_Set exercise_
Can you arrange every line of the data below as a numbered list, dropping blank lines and leaving the pictures out?

_Given records_
* * * * * * *

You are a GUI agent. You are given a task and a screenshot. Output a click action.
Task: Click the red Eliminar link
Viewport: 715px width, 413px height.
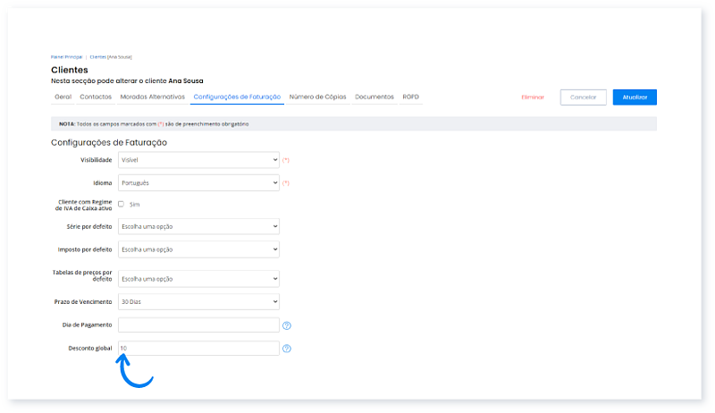coord(533,97)
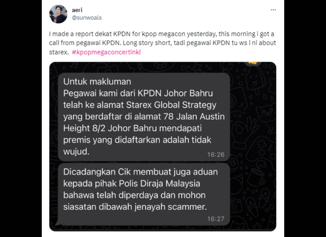Click the tweet text starting 'I made a report'
Image resolution: width=326 pixels, height=237 pixels.
[x=163, y=43]
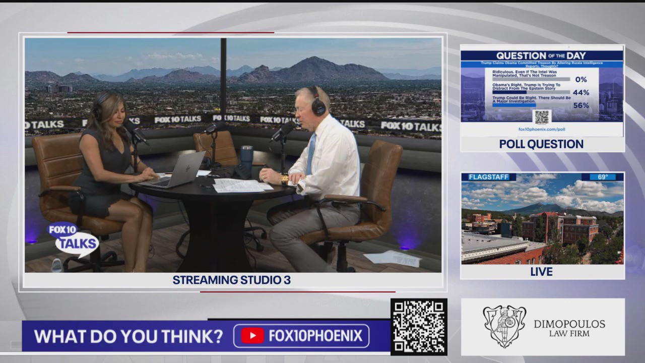The image size is (645, 363).
Task: Open the fox10phoenix.com/poll link
Action: 542,129
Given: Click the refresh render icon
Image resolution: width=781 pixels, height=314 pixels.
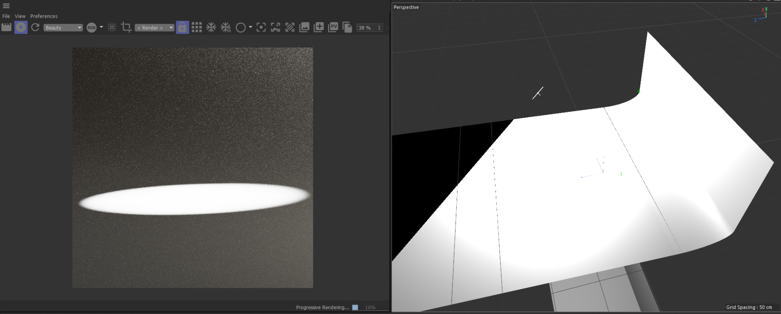Looking at the screenshot, I should [35, 28].
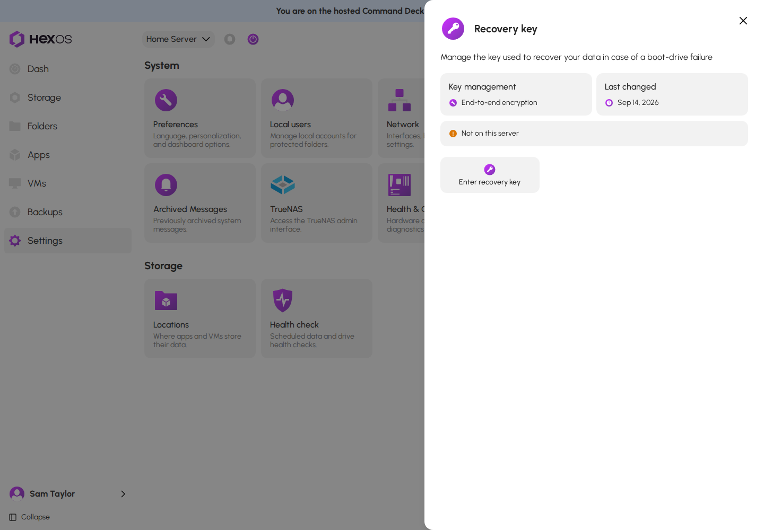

* * * * * * *

_Response for this exercise_
1. You are a GUI agent. You are given a task and a screenshot. Output a click action.
2. Task: Click the red Eliminar link
3. Viewport: 715px width, 413px height.
4. coord(533,97)
5. Click the tweet text starting 'I made a report'
6. Image resolution: width=326 pixels, height=237 pixels.
7. [x=163, y=43]
8. The image size is (645, 363).
9. Task: Open the fox10phoenix.com/poll link
10. Action: 542,129
11. Given: Click the refresh render icon
12. Image resolution: width=781 pixels, height=314 pixels.
13. Looking at the screenshot, I should [35, 28].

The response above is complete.